## TASK TO COMPLETE:
Extract every line of the entries below that contains the string "watermark".
BEGIN DATA EXTRACT
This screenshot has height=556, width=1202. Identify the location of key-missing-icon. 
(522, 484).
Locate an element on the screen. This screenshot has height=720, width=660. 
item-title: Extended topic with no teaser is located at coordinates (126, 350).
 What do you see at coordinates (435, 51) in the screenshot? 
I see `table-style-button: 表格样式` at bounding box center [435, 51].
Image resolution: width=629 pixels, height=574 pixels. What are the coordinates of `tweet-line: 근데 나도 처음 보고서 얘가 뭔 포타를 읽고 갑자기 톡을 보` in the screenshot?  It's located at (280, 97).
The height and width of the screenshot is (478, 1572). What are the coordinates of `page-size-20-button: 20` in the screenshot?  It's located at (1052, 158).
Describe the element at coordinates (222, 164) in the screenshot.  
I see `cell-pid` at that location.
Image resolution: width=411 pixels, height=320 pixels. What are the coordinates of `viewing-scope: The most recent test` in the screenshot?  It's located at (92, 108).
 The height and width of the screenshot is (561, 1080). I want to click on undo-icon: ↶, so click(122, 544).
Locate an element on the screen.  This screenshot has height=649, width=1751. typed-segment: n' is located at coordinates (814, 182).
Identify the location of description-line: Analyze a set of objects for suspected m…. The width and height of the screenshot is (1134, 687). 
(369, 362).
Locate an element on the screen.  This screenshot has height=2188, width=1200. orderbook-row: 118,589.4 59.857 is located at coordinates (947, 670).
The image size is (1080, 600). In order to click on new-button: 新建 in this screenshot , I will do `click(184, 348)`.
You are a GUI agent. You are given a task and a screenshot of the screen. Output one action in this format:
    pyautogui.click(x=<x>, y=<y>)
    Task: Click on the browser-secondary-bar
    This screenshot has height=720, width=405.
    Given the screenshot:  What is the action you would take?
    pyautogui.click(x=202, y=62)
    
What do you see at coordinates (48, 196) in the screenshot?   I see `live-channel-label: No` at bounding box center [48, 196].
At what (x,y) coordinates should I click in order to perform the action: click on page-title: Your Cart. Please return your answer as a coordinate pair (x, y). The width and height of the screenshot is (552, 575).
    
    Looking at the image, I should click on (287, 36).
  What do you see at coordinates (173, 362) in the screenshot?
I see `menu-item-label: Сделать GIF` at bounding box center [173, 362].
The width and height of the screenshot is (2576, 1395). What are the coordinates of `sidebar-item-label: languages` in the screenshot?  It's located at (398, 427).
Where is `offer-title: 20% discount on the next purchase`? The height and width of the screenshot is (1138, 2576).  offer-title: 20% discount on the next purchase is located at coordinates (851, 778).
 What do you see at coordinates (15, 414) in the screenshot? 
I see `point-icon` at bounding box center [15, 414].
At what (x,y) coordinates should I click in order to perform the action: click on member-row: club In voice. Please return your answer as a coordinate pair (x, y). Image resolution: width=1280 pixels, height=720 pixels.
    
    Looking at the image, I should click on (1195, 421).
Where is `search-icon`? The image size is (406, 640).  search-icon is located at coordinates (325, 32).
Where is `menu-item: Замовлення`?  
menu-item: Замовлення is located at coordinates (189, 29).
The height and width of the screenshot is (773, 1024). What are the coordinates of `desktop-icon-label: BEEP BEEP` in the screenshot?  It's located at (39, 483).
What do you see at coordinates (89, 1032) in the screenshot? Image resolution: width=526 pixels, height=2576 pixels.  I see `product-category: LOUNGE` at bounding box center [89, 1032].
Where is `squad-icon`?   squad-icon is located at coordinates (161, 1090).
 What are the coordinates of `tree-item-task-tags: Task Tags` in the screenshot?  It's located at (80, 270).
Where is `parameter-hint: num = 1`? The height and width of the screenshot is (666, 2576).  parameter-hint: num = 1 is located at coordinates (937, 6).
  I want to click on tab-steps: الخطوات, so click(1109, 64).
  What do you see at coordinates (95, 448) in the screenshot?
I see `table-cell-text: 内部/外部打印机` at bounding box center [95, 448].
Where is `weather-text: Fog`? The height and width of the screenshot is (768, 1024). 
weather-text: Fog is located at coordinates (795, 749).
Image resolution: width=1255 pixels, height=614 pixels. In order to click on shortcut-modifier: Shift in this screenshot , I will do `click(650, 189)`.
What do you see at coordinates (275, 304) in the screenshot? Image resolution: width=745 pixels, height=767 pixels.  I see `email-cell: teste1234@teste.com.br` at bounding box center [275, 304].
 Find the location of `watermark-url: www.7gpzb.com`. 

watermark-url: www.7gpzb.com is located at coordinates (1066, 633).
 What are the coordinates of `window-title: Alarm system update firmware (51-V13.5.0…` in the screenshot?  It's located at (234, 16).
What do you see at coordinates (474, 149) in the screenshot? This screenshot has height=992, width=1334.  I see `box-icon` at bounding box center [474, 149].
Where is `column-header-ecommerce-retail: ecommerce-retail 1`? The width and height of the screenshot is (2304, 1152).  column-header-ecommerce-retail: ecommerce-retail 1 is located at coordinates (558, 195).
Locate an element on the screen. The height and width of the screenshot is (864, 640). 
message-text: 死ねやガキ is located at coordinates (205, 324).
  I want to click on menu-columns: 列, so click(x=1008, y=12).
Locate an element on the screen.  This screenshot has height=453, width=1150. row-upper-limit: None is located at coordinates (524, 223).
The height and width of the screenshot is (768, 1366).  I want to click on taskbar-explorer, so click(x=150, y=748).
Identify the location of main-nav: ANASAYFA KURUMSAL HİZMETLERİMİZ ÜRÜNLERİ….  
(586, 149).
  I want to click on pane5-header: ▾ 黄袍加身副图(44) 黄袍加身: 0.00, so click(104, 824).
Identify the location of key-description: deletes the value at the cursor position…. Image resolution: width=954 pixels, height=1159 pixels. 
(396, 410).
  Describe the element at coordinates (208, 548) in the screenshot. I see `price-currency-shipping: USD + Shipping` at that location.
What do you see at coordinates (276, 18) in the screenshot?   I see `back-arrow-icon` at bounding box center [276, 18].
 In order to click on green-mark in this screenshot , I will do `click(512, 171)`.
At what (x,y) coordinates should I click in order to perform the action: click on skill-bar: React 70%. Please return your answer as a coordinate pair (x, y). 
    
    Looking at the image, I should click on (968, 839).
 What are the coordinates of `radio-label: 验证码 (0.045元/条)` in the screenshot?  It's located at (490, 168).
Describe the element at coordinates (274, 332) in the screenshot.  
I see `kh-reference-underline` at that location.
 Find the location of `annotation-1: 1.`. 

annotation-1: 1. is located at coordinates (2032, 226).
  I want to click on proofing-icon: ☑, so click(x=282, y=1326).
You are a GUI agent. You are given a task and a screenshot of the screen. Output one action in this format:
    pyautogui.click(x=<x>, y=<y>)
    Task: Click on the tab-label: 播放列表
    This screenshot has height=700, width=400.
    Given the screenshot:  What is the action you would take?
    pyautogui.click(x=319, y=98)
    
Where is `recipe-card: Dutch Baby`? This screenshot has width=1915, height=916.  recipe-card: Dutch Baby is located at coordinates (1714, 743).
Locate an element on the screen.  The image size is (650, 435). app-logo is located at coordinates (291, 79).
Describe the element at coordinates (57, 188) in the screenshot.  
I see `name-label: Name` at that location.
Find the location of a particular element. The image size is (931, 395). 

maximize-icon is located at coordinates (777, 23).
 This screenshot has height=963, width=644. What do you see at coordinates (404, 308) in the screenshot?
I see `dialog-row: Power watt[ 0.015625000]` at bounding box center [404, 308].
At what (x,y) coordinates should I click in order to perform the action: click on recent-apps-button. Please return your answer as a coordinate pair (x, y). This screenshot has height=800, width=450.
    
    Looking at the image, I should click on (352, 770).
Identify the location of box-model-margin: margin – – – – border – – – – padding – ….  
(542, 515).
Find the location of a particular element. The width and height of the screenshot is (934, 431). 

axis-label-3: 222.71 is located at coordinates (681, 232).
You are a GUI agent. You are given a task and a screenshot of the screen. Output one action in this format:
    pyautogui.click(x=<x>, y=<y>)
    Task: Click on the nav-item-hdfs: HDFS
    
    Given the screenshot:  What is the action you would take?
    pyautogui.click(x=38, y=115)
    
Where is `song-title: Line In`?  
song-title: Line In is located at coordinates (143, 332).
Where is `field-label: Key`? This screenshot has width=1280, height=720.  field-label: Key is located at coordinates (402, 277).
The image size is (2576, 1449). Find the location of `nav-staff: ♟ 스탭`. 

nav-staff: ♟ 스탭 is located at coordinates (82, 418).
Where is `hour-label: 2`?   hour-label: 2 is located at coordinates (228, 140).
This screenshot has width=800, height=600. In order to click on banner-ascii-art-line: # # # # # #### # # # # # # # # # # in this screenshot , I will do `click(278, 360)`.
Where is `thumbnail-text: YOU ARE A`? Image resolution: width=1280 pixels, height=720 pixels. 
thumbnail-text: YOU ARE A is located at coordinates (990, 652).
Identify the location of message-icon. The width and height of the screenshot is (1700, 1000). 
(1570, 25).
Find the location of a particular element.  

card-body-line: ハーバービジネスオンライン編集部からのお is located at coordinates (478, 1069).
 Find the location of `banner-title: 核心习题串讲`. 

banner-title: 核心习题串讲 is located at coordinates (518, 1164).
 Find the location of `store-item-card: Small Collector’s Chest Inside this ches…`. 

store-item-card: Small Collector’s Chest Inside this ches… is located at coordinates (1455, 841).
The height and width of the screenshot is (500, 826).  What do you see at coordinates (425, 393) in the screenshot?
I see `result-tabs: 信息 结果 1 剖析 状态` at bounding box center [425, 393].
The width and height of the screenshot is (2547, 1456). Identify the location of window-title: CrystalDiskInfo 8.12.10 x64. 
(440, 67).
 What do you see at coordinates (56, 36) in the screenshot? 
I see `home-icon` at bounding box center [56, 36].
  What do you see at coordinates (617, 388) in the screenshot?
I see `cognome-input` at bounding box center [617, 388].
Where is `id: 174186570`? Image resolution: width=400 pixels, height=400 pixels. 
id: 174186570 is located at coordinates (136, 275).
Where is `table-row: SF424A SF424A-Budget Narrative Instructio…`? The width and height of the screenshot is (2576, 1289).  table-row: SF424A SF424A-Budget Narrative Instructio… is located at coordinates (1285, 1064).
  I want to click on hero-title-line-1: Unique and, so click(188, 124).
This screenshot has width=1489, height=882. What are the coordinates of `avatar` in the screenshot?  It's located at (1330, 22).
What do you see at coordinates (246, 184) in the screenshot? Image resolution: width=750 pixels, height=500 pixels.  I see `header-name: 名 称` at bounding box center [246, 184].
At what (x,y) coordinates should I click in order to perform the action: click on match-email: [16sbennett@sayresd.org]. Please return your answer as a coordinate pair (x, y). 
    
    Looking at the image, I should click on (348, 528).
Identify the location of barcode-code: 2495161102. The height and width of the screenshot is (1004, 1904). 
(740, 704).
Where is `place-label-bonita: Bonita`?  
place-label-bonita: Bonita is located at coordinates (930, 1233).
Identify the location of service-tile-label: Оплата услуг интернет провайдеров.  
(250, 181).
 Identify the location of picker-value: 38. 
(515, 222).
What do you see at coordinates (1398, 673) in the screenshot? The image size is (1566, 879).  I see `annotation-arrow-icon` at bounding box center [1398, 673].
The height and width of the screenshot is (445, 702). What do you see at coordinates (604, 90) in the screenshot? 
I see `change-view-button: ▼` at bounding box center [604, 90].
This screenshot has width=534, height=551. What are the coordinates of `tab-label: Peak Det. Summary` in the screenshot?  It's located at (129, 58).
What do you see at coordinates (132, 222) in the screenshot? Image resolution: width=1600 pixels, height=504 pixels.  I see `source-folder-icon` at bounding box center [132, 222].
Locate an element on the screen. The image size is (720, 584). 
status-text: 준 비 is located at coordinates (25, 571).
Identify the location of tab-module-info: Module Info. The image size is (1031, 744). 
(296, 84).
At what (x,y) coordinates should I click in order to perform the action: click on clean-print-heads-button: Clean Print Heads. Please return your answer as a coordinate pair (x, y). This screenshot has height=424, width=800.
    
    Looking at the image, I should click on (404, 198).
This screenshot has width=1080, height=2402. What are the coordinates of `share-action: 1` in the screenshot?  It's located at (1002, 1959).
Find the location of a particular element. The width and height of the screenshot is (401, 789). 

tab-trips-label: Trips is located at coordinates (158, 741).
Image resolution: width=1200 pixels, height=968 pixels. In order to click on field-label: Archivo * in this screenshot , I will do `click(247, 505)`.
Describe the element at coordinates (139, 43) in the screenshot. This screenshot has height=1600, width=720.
END DATA EXTRACT
## OUTPUT BELOW:
 Find the location of `watermark-url: www.7gpzb.com`. 
watermark-url: www.7gpzb.com is located at coordinates (1066, 633).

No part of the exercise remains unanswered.